Dion graduated with a Doctor of Philosophy – Arts in Cultural Studies from the University of Melbourne in 2012.

Dion combines his full-time career as an editor with freelance arts writing. He has accumulated an extensive body of work as an essayist, columnist, reviewer, and host of the literary and culture podcast The Rereaders. Dion’s book Positive Images: Gay Men and the Culture of ‘Post-Crisis’, based on his PhD research, has recently been published.

Dion’s editing role at Black Inc. involves project-managing books through the publishing life cycle from commissioning to publication. While prose editing is the heart of his work, the varied role also includes preparing early sales and marketing copy, securing the cover design, sourcing endorsements, and of course, being the key liaison and support for authors.

As Black Inc. is a publisher of quality works, Dion’s background in academia positions him well to deal with publications of this calibre. He says that his ‘academic chops’ are very much valued in publishing. “With my academic background, I’m seen as an expert in certain areas and am well-placed to work with academics who are translating their research for other audiences.”

“I am really excited about a career in publishing and the way it dovetails with academia.”

Dr Dion Kagan
Dr Dion Kagan

Dion comments that all his writing is informed by his academic background. “I enjoy the benefits of being a professionalised thinker. I take this into the world of commentary and criticism.” While his criticism draws strongly on skills deriving from cultural studies research, he admits to enjoying the more ‘ad hoc and relaxed’ nature of non-scholarly writing with its quicker outcomes.
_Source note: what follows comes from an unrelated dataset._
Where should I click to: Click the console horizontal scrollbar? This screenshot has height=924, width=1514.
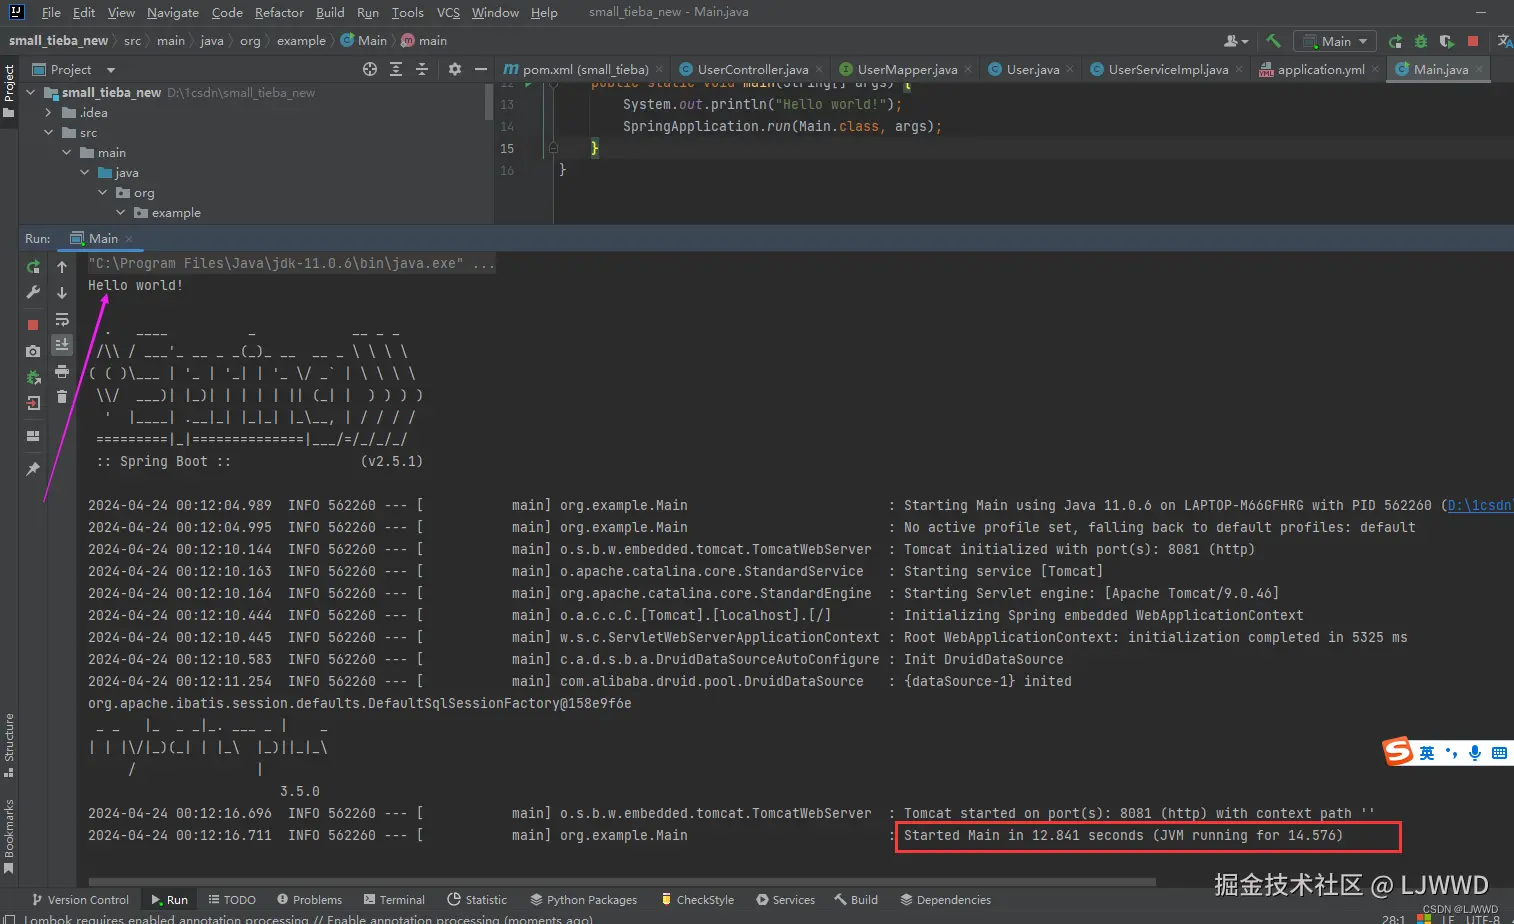[x=620, y=882]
Dion’s initial career intention was to work in academia and to this end he built a considerable CV in teaching, coordinating, and redesigning curriculum in gender and cultural studies during and following his PhD candidature. But he faced the oft cited challenges of establishing a full-time ongoing academic career.

With the realisation that, “I’ve been a casual at various universities for over ten years and this could go on for another 10 years,” Dion made the move into publishing.

“In fact what I’m doing now is a better fit. While I loved teaching and collaboration with other scholars, I’m very much at home in a smaller organisation where everyone works together in a far less atomised way. And I’m really happy facilitating other peoples’ writing and research.”

His advice to graduate research students is “to participate in cultural and professional worlds outside academia which connect to their research field.” Dion engaged with a range of such worlds during his candidature – among others, he wrote as a freelance arts journalist, immersed himself in the new and emerging writers’ scene, and edited for independent and graduate journals.

He is an advocate for ‘the engaged scholar, the organic intellectual’ who participates in the broader world of their research field. It comes full circle too. “Not only do you get to test out your skills and interests beyond academia, but connecting to the broader community of your field enriches your research.”